William de Berg
So says the World Economic Forum—representing the Western global elites—in its predictions for 2030. Aside from the monstrous fallaciousness and hypocrisy of it all—the elites certainly know that depression and mental disorders are rampant among the poorest in western society,[1] which is why they are not offering to relinquish any of their assets to bring on personal contentment—it might seem at first glance totally preposterous that anyone could actually create a world by 2030 in which almost everyone would own nothing. Yet, the path to that outcome is becoming ever-clearer by the day.
First of all, it’s not as much of a stretch as it might seem to dispossess the near-whole of humanity, given that the top 1% in the world already control by some estimates 99% of its wealth.[2] Although in the United States the top 1% control “only” 35% of all assets,[3] there are at least four major trends that may allow them to abscond soon with the remaining 65%: 1) the control of the nation’s increasingly expensive housing stock by private equity firms; 2) the supply-chain and other factors destroying small business; 3) runaway inflation, which will wipe out the savings of the only group (the over-50’s) that has accumulated much household wealth in the form of pensions and retirement saving; and 4) a switch to a to-be-named digital currency away from the U.S. dollar.

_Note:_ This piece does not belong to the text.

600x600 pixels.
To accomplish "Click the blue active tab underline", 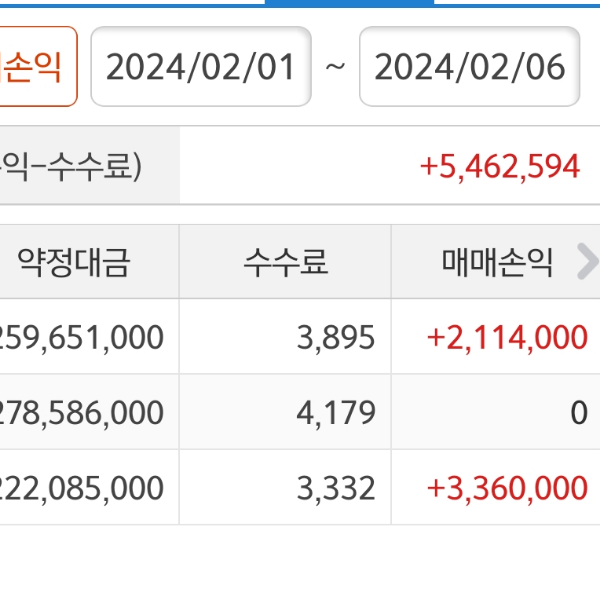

The amount of housing now controlled by investors and especially private equity firms is growing rapidly. In 2020, one out of every five homes in America was purchased by private equity firms,[4] which already control most of the multi-family dwellings. If this trend continues without recycling of investor-owned homes back into the market, the already declining homeownership rate in the United States will eventually dwindle into insignificance. The recent sale of over 2000 homes by Zillow to private equity firms—along with plans to sell several times more—is illustrative of the current trend; although sold mostly at a loss, individual homeowners weren’t even given the opportunity to bid on these homes.[5] The private equity gorging has led to an enormous increase in the median home price in the United States to $375,000,[6] which means that most debt-ridden 35-and-under millennials—with a paltry median household wealth of less than $14,000[7]—have virtually no chance of owning their own home unless it occurs by inheritance.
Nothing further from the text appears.